Using the records below, write out again exactly the lines that begin at the line containing "Quantity (50, 575)" and end at the line containing "Powered by Shopify", and no other lines.
━━ Records provided
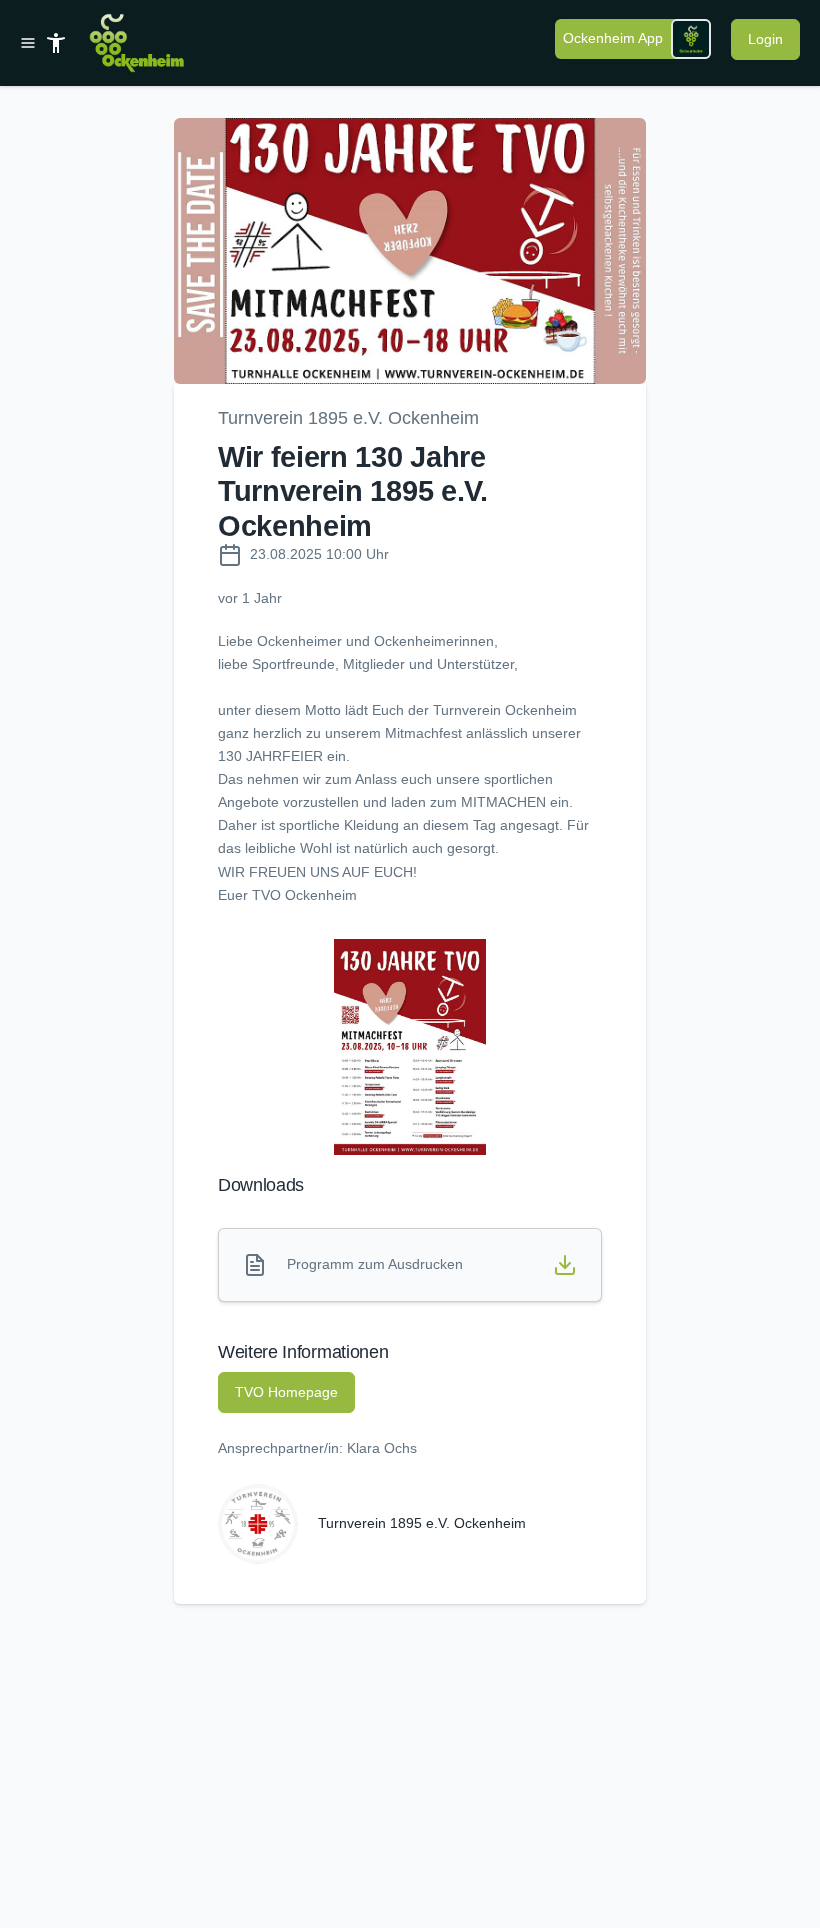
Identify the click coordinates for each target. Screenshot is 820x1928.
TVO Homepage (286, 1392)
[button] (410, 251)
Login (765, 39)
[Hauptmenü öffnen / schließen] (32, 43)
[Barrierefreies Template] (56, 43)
━━━━
━━ Records provided
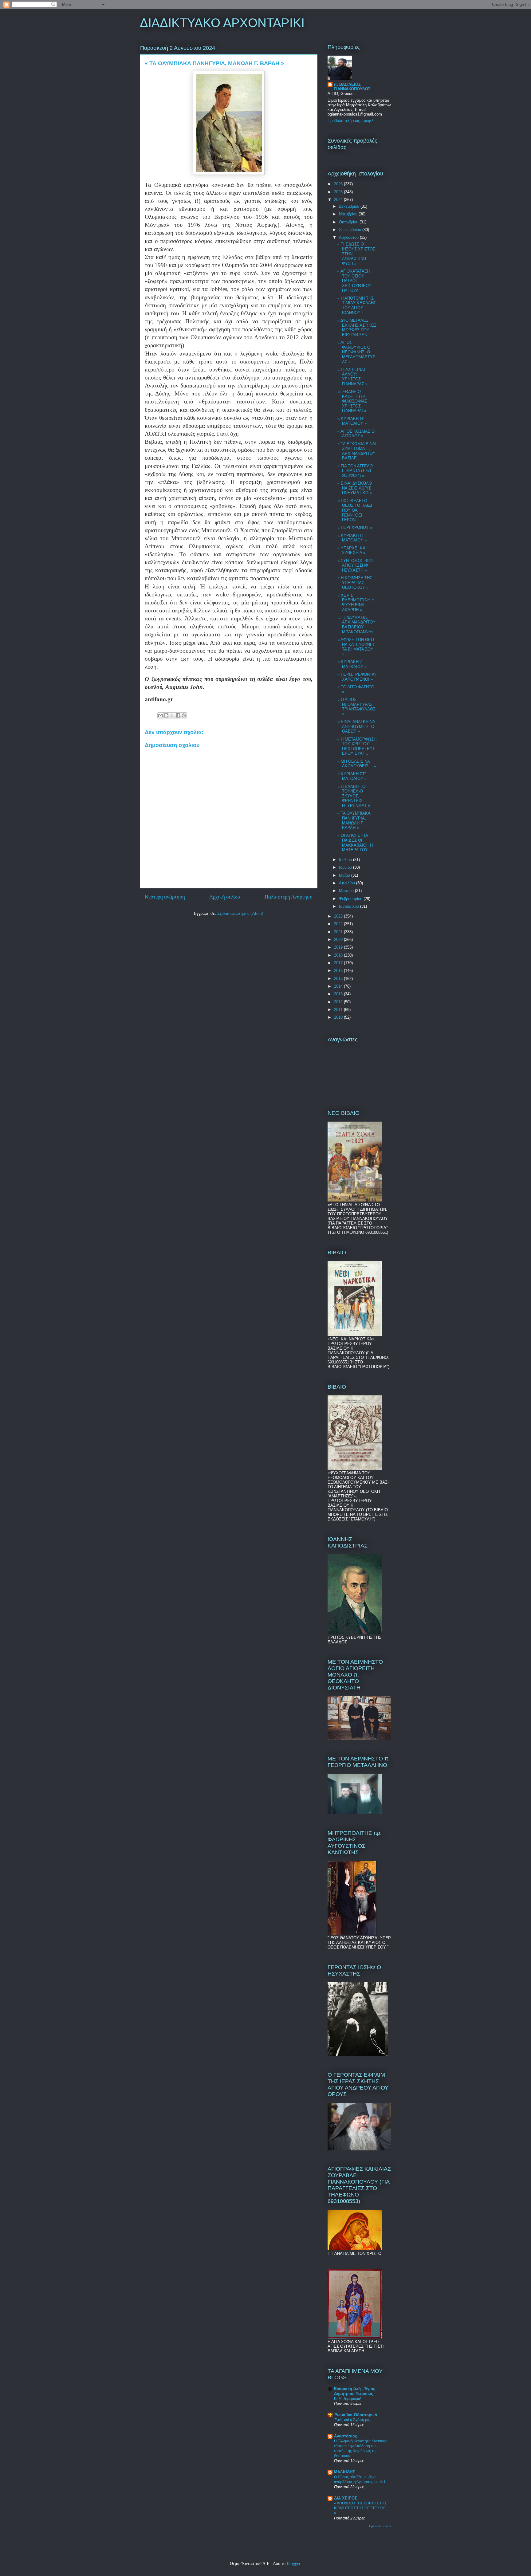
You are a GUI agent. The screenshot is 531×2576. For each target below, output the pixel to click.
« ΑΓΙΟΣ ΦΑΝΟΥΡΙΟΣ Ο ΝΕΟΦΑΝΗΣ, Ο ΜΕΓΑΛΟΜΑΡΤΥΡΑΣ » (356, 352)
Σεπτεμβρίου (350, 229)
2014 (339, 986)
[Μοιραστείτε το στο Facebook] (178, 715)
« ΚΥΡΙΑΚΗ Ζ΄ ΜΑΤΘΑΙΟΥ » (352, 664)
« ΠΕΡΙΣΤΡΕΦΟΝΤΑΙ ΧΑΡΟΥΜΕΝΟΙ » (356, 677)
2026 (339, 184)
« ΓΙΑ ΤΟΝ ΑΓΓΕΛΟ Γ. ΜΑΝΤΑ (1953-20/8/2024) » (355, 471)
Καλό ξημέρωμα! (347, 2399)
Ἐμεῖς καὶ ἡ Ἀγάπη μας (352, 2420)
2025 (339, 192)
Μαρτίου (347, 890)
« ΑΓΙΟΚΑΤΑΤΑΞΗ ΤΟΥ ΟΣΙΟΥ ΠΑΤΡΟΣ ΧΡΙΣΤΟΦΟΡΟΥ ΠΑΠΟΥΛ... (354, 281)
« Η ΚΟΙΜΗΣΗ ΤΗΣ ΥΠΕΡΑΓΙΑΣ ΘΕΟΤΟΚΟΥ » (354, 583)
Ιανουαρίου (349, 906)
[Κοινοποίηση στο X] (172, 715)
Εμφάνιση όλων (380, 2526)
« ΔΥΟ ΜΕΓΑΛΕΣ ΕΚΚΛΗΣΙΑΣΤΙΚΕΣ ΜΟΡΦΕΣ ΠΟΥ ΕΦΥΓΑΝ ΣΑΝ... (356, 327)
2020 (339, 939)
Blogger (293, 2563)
━━━━
━━ Records provided
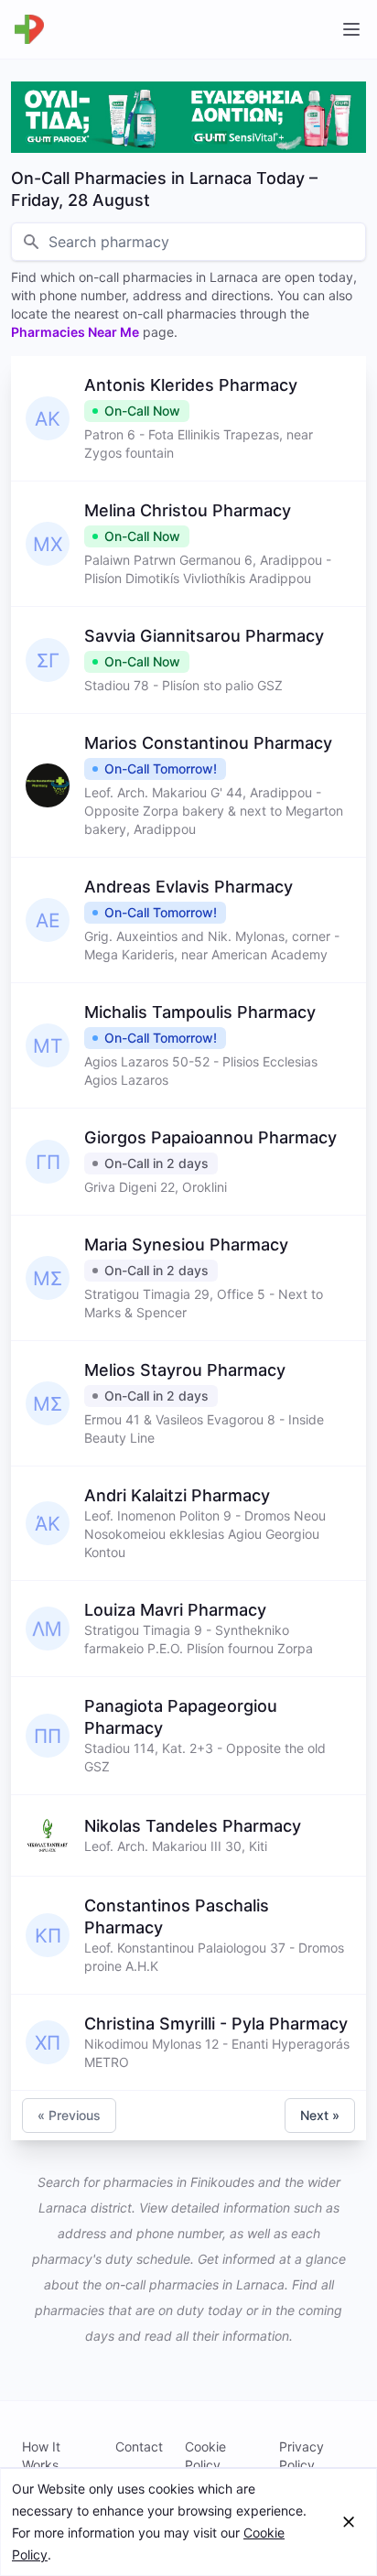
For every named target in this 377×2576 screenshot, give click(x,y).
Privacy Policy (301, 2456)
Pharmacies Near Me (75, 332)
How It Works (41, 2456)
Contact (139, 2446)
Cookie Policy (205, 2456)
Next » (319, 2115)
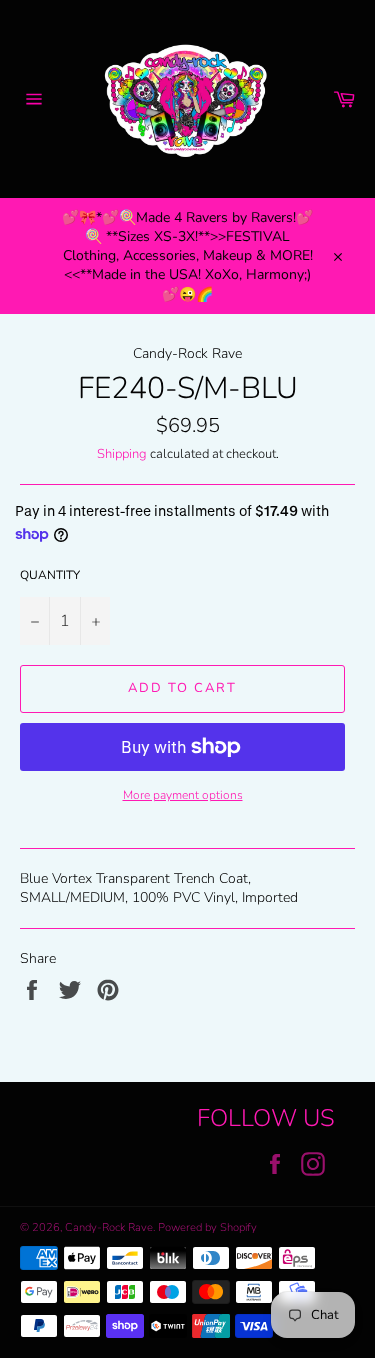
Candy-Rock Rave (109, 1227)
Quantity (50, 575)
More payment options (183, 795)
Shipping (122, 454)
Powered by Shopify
━━━━
Solution to this problem:
Quantity (50, 575)
More payment options (183, 795)
Shipping (122, 454)
Powered by Shopify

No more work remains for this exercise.